This sequence, and the following early scenes in which she steals money from her father’s (Gary Cole) mail van and verbally abuses Sbarro employees for failing to honor her celebrity, suggest a black comedy about a woeful idealist who hasn’t been able to let go of her one shining moment well into her twenties. But soon, The Bronze shows its true colors. They’re red, white, blue, and sadistic, in ascending order. When Hope’s ex-coach commits suicide, she leaves Hope the promise of a $500,000 inheritance, if Hope will continue training Maggie (Haley Lu Richardson), a wildly talented young ingénue who threatens to usurp Hope’s aggressively held throne as the local hero of Amherst.

The film recalls other (better) stories about developmentally arrested women clinging to past glories like Drop Dead Gorgeous or Young Adult, but The Bronze lacks both the regional charm of the former and the bite of the latter, though it very much aspires to be both. The lion’s share of the trouble lies in the film’s script, co-written by Rauch and her husband Winston, which fills Hope with an endless volley of four-letter conjugations that’re intended to shock and instead just fall flat. There’s a certain eloquence that vulgarity requires, and The Bronze mistakes the loud spewing of bon mots like “clit jizz” for actual jokes more often than not. Hope’s fashioned as an anti-hero, but instead comes off as a sociopath; before long, she’s introducing the devoutly Catholic Maggie to the joys of sex, overeating, and marijuana, all so that Hope can still have a guaranteed parking spot and free pizza.

And it’s a shame, because Rauch is all-in on this performance. Although the film’s never clear on how Hope’s supposed to be read, at least until it vehemently demands that audiences feel for her without ever providing much of a reason, Rauch volleys one profane outburst after the next with the gusto of a comedian willing to go to any lengths for a laugh. Hope’s childlike demeanor is less cute than the put-on of a functioning addict who’s learned how to game people to her ends with far too much skill over the years. In her interactions with her dad or with Ben (Thomas Middleditch), the gym owner who Hope still knows by his high school nickname of “Twitchy,” it becomes clear that Hope doesn’t understand or particularly like most people. She just knows that everybody used to give her everything she wanted, and suddenly they’ve stopped for the most part, and she’s the only one who can’t see why. Rauch gives herself a thoroughly unlikable, uneven role to play, but at least she gets the relative best out of it.

“Uneven” is actually a rather adept description of The Bronze as a whole. Director Bryan Buckley doesn’t seem to know if the film is best handled as a caustic character study, heartfelt melodrama, bawdy sex comedy, or feel-good underdog story, so depending on the scene the film is one or more of those things at once. Little fits, from the condescending tone the film takes toward Maggie and her equally devout mom (Cecily Strong), to the tentative courtship between Hope and Ben, to Hope’s on-off chemistry with a scummy U.S. team coach from her olden days, played by Sebastian Stan in an embarrassing fit of hamming.
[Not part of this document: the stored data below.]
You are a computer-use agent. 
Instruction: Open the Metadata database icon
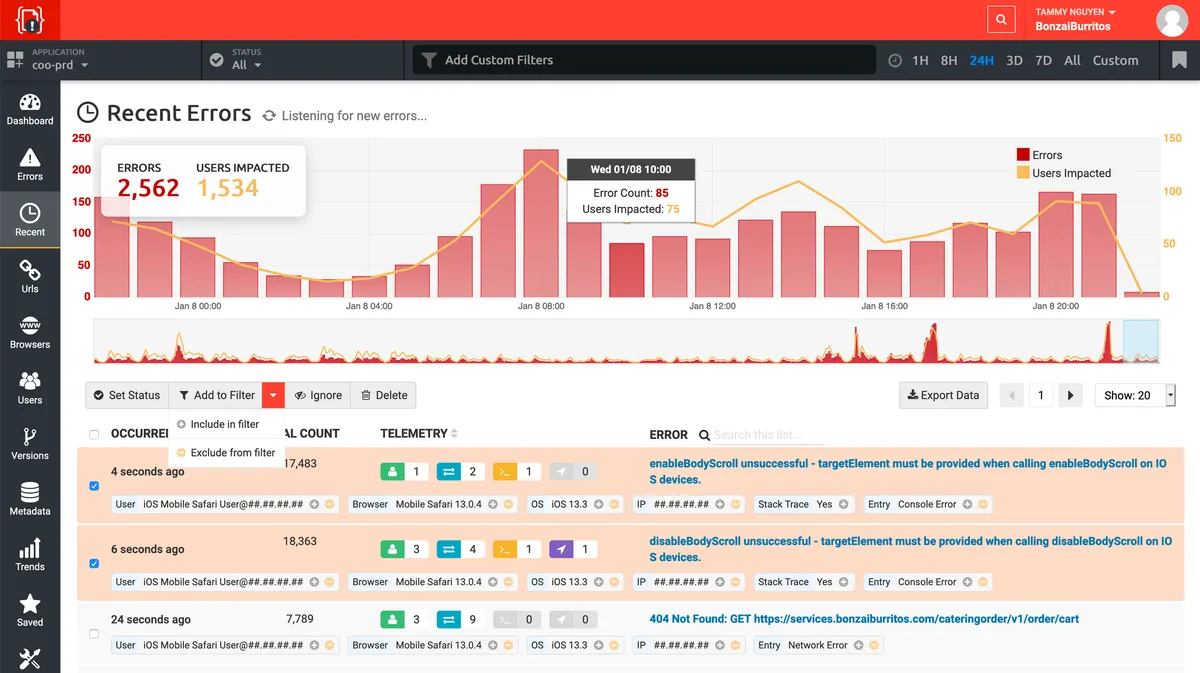pyautogui.click(x=30, y=499)
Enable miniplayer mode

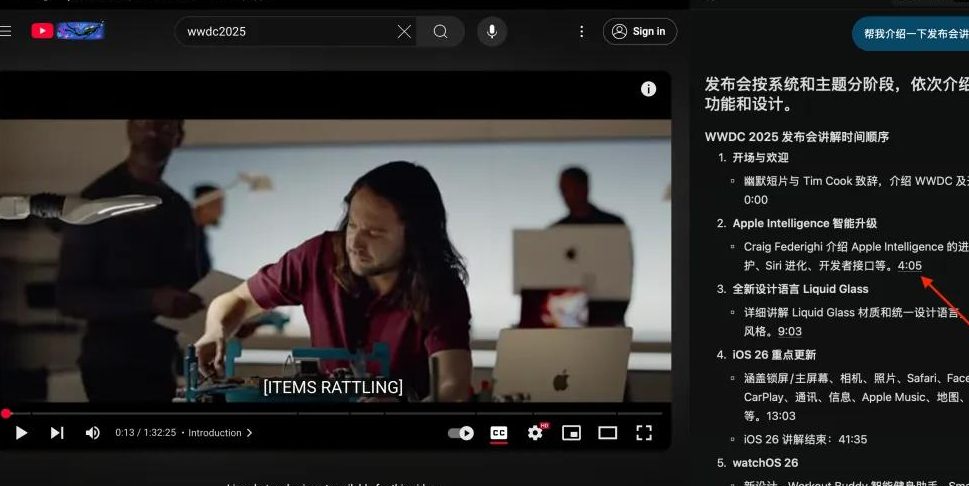(571, 433)

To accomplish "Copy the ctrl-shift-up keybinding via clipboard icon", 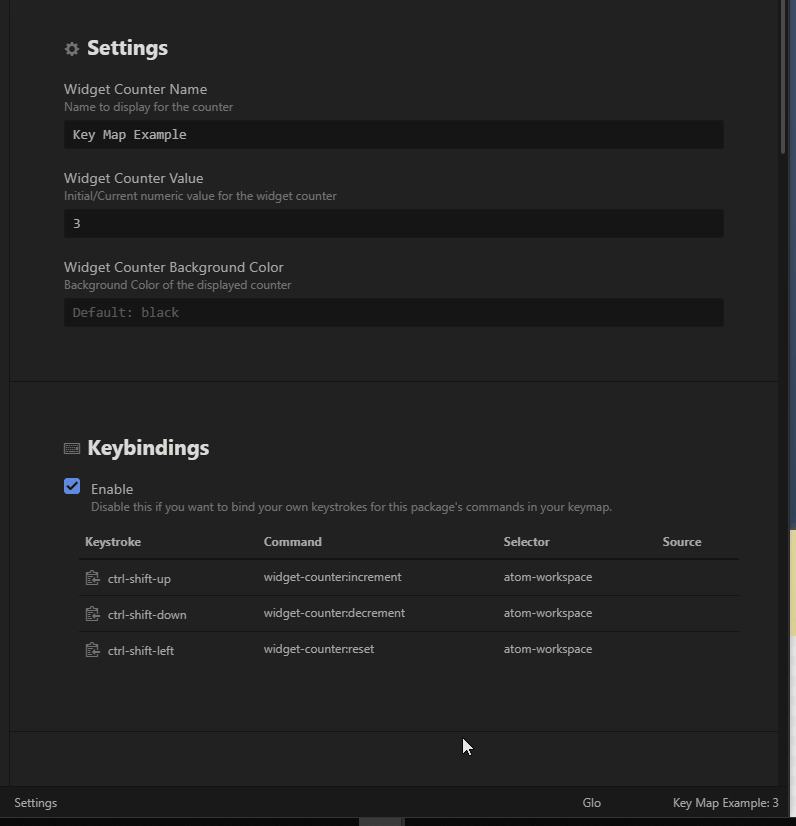I will pyautogui.click(x=93, y=578).
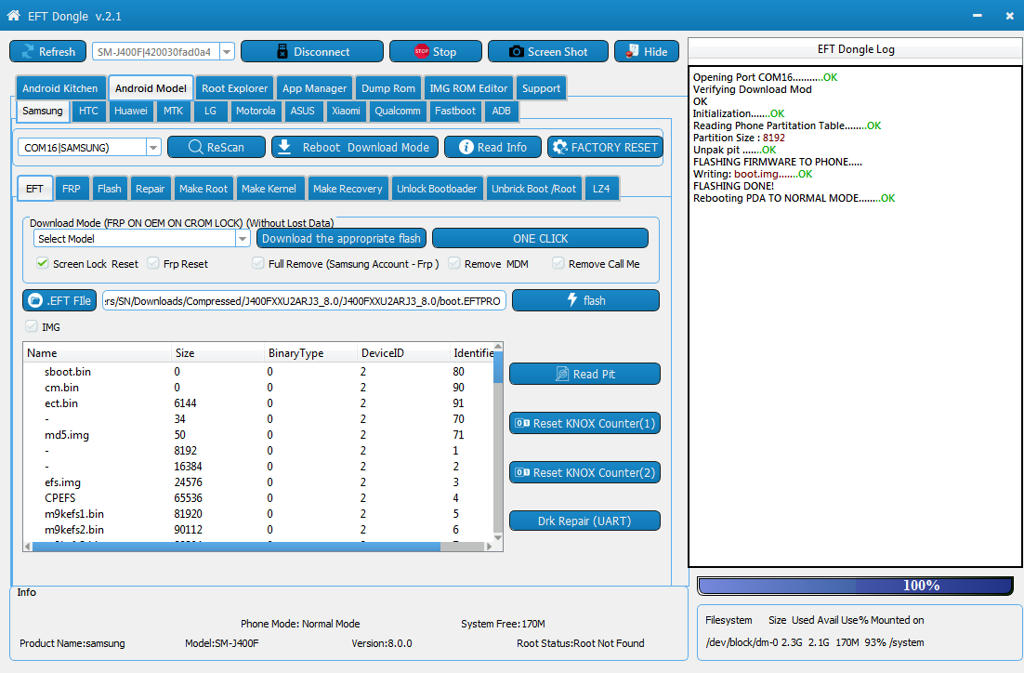
Task: Open the SM-J400F device dropdown
Action: point(226,52)
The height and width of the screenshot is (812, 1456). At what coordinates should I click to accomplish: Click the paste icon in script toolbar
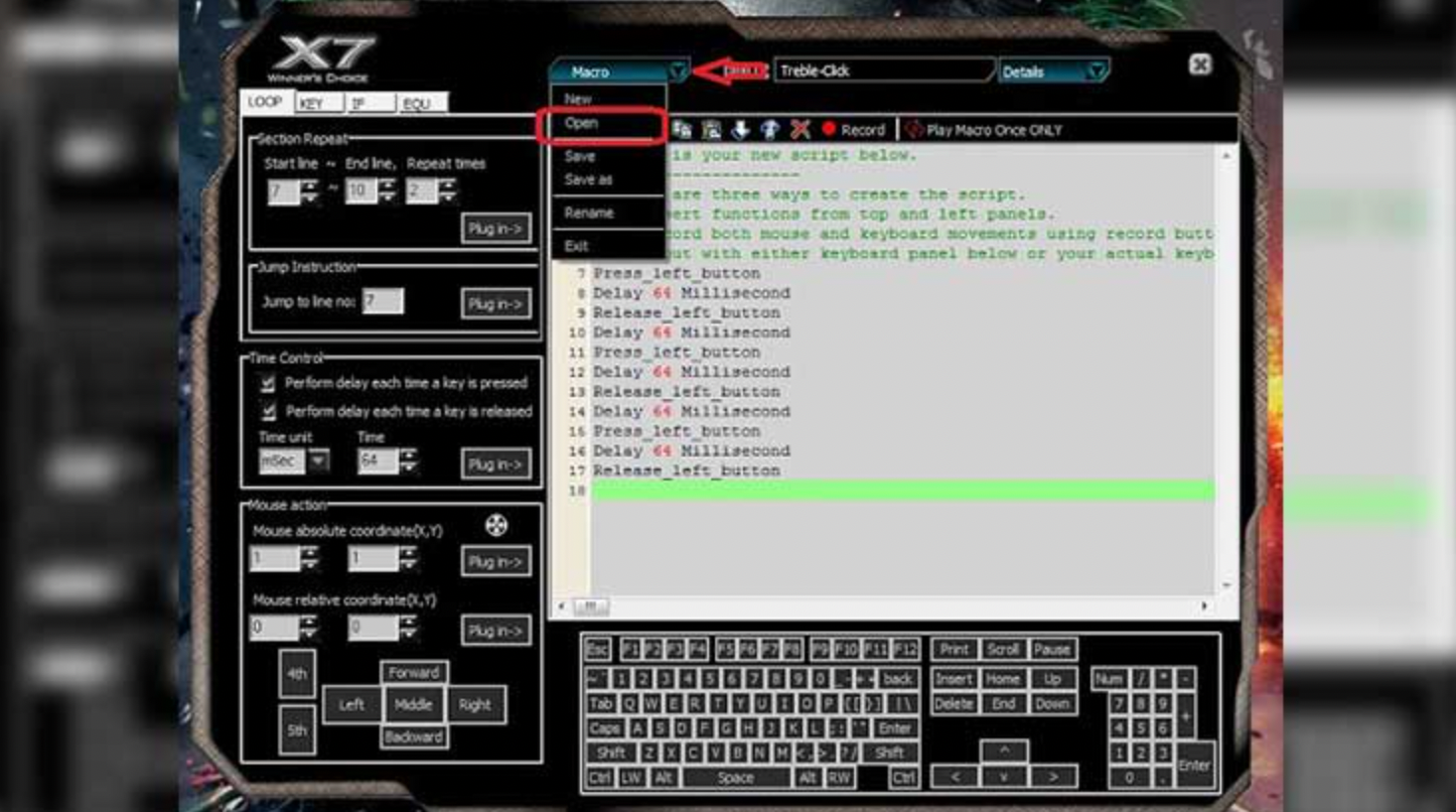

There’s a genuine heart to some moments, particularly a slow zoom in on Hope at a key moment when she’s about to lose everything she’s ever held dear. And there’s a sex scene that likely won’t make it to theaters in its screened form, with some of the most ridiculous acrobatics witnessed since Team America.
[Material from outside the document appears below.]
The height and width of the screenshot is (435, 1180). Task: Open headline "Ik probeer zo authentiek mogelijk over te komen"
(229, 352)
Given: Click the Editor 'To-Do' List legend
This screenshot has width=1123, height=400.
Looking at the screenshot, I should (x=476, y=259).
After a while, though, the film’s uneven tone becomes grating, and after an even longer while (the film clocks in at almost two hours, which is well beyond unnecessary), it’s genuinely unpleasant. The film attempts to identify with its many misfits, but ultimately either sells them short or actively savages them. And then there’s nasty, vicious Hope, whose early abuses are all both forgiven and forgotten by the film when it’s time for her to learn lessons about growing up. To a point, the film teases that maybe it won’t end so easily, that maybe any of the awful things she does will pay off somehow. But The Bronze is so satisfied with its own winking crassness that it lets epithets constitute everything it has to say. Between that and the film’s scene-by-scene tonal shifts, what could’ve been an off-kilter curiosity curdles into a dull roar of disappointment.